To save Main Street, state lawmakers in the 1930s passed “fair trade” legislation that set floors for retail prices, protecting small-town manufacturers and retailers from big business’s economies of scale. These laws permitted manufacturers to dictate prices for their products in a state (which is where that now-meaningless phrase “manufacturer’s suggested retail price” comes from); if a manufacturer had a price agreement with even one retailer in a state, other stores in the state could not discount that product. As a result, chain stores could no longer demand a lower price from manufacturers, despite buying in higher volumes.

These laws allowed Main Street shops to somewhat compete with chain stores, and kept prices (and profits) higher than a truly free market would have allowed. At the same time, workers, empowered by the National Labor Relations Act of 1935, organized the A. & P. and other chain stores, as well as these buttressed Main Street manufacturers, so that they also got a share of the profits. Main Street — its owners and its workers — was kept afloat, but at a cost to consumers, for whom prices remained high.

But this world was unsustainable. It unraveled in the 1960s and 1970s, as fair trade laws were repealed, manufacturers discovered overseas suppliers and unions came undone. On Main Street, prices came down for shoppers, but at the same time, so did wage growth. Main Street was officially dead.

It’s worth noting that the idealized Main Street is not a myth in some parts of America today. It exists, but only as a luxury consumer experience. Main Streets of small, independent boutiques and nonfranchised restaurants can be found in affluent college towns, in gentrified neighborhoods in Brooklyn and San Francisco, in tony suburbs — in any place where people have ample disposable income. Main Street requires shoppers who don’t really care about low prices. The dream of Main Street may be populist, but the reality is elitist. “Keep it local” campaigns are possible only when people are willing and able to pay to do so.

In hard-pressed rural communities and small towns, that isn’t an option. This is why the nostalgia for Main Street is so harmful: It raises false hopes, which when dashed fuel anger and despair. President Trump’s promises notwithstanding, there is no going back to an economic arrangement whose foundations were so shaky. In the long run, American capitalism cannot remain isolated from the global economy. To do so would be not only stultifying for Americans, but also perilous for the rest of the world’s economic growth, with all the attendant political dangers. …

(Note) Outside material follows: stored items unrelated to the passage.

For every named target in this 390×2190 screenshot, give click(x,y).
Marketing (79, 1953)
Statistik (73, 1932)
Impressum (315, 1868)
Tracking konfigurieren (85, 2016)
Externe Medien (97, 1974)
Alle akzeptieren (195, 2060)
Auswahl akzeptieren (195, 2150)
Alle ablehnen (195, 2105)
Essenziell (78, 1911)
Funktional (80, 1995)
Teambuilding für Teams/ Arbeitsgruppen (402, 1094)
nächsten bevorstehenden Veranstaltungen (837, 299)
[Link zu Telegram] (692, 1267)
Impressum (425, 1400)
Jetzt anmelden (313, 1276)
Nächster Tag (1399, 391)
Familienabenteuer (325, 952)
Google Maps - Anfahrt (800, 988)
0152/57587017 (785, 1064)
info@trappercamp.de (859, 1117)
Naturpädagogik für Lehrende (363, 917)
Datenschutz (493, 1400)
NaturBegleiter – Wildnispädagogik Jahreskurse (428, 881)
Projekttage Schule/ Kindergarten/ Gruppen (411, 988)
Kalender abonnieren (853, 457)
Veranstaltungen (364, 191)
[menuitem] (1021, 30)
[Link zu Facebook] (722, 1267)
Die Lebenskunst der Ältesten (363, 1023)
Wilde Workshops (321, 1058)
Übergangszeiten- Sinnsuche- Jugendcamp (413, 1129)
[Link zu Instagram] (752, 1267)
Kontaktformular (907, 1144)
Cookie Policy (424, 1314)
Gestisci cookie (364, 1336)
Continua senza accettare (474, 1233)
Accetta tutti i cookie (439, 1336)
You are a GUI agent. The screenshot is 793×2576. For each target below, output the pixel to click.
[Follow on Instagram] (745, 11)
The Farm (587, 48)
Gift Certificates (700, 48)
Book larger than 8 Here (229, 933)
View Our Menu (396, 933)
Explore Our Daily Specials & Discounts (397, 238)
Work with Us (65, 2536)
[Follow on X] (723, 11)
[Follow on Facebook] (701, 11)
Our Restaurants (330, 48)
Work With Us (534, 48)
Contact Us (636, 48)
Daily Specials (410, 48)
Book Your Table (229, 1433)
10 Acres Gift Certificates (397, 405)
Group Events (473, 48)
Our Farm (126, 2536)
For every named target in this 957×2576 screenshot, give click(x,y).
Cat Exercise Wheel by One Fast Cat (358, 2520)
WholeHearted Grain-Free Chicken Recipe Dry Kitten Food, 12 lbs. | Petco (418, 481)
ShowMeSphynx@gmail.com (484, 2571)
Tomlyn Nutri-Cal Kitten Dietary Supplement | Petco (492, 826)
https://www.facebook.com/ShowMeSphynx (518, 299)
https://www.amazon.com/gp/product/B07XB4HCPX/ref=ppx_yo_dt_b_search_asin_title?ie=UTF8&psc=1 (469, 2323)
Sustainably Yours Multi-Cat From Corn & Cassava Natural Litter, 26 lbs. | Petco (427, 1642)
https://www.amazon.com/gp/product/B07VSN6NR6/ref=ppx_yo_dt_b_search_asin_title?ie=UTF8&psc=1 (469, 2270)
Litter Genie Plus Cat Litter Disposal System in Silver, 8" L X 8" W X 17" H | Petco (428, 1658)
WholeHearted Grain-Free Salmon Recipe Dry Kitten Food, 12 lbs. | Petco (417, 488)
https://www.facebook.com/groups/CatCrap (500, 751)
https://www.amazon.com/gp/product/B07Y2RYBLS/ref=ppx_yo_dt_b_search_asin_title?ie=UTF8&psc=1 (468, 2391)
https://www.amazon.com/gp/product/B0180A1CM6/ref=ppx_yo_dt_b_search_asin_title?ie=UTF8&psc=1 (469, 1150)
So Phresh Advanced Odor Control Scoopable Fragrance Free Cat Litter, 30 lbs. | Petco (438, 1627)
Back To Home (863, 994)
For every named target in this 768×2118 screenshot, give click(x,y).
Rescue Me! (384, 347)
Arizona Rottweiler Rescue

Many rural Americans, sadly, don’t realize how valuable they already are or what opportunities presently exist for them. It’s true that the digital economy, centered in a few high-tech cities, has left Main Street America behind. But it does not need to be this way. Today, for the first time, thanks to the internet, small-town America can pull back money from Wall Street (and big cities more generally). Through global freelancing platforms like Upwork, for example, rural and small-town Americans can find jobs anywhere in world, using abilities and talents they already have. A receptionist can welcome office visitors in San Francisco from her home in New York’s Finger Lakes. Through an e-commerce website like Etsy, an Appalachian woodworker can create custom pieces and sell them anywhere in the world.

Americans, regardless of education or geographical location, have marketable skills in the global economy: They speak English and understand the nuances of communicating with Americans — something that cannot be easily shipped overseas. The United States remains the largest consumer market in the world, and Americans can (and some already do) sell these services abroad.